When AI writes itself
We are not just fascinated by artificial intelligence itself, but by the idea of AI that can adapt and evolve on its own. This self-driven exponential evolution is the stuff of science fiction, from “The Terminator”—
“Skynet began to learn at a geometric rate. It became self-aware at 2:14 a.m…”
to Daniel Suarez’s “Daemon”—
“The Daemon was not merely a collection of computer programs; it was a new kind of life. It began to write new software. To change.”
This is bootstrapping, systems that build on themselves using their own code. In the early days of computing, compilers capable of compiling themselves were mind-boggling and game-changing at the same time. Today, Gen AI is starting to breathe new life into this idea, transforming how software is built.
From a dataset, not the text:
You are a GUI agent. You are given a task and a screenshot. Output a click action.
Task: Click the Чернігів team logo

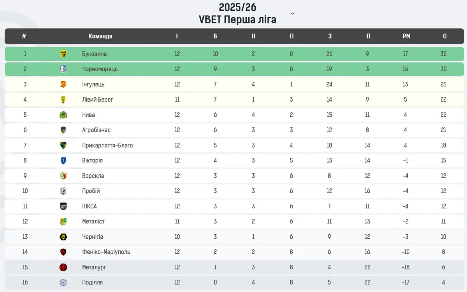63,237
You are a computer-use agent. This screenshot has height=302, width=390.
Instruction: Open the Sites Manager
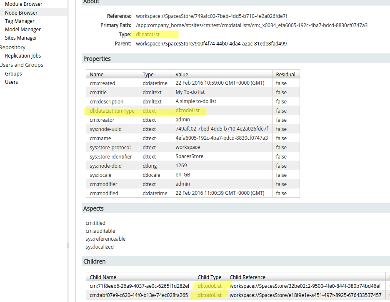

However, most AI coding tools today are handy assistants rather than self-generating, creating snippets of code on demand while leaving the assembly and control in our human hands. While useful, this piecemeal approach limits AI’s ability to adapt and evolve alongside the software it helps create. A bootstrapping environment takes AI beyond simple code generation. By learning iteratively and refining its outputs based on continuous feedback, AI becomes a dynamic and self-motivated partner!
While the latest trend, “Agentic AI” makes great strides in workflow orchestration, it still falls short of true self-direction. So, I began asking myself: What would a bootstrapped AI programming environment look like? And how difficult would it be to build?
To find out, I built a simple proof of concept based on a small core of functionality that allowed the program to build on itself iteratively and expand its capabilities over time. The challenge I set myself was to write as little code myself as I could by identifying the smallest set of functions needed before the AI could begin taking over.
First, I started with a command line interface which I connected to an AI API. I chose Python and Open AI’s “gpt-4o” model, creating a prompt that passed on my user input, shared the response, and repeated. After confirming this worked by asking some simple questions, I was ready to give the AI some control to modify itself.
To understand what modifying itself meant, my AI needed some context. To do so, I created a conversation history initialised with some background and instructions. Key things the AI needed were a copy of its own code, which I told it was its “virtual body”, instructions on consistently structuring and formatting code modifications, and context of how its modifications would be run directly without further updates so that it knew to provide complete code rather than snippets for a human to modify. I named my AI “Oppy” after the “Opposable Thumbs” I was giving my AI bootstrap companion to manipulate and shape its virtual world.
I then added a simple “save” command. This allowed me to take the last piece of code provided by the AI, after our discussions, and save it as a new version of its own program.
However, I needed to implement some version control discipline. After a number of iterations, I found code changes that I had not agreed with Oppy were being slipped into the program and propagating through multiple generations before being spotted. Some of these mutations were genuine hallucinations, while others, Oppy claimed, were improvements that it had made an executive decision to add!
Despite a few hiccups, I had now moved from working on the program as the programmer to working with the program as a partner. Together, Oppy and I iteratively added functions, including the ability to save the conversation history between sessions, which created a much richer context and a sense that we were gradually increasing Oppy’s understanding of our joint goals. Together, we also added the ability to create and update program files other than itself so that we could create libraries and better structured code.
But Oppy would only be useful if it could add capability beyond itself for its own sake. To do this, we worked together to make the program threaded. That meant that Oppy could continue to self-improve, while also working with me to create end-user solutions. The first example we built was a Windows support assistant, providing a diagnostic tool for our household laptops.
In theory, Oppy could work with each family member to evolve the support tool installed on their machine with Oppy still embedded. This suggests that, in the future, some sort of network intelligence might help keep our program instances in sync while pooling our collective interactions.
I also taught Oppy to dream. Just as human dreams consolidate our memories from the day, Oppy learnt to consolidate the increasingly extensive conversation history into key insights and remove extraneous details such as early iterations of code that it generated.
Philip K. Dick asked in his novel of the same name, “Do androids dream of electric sheep?” Perhaps understanding the dreams and motivations of our AI partners will make us better collaborators and avoid the common pitfalls found across science fiction!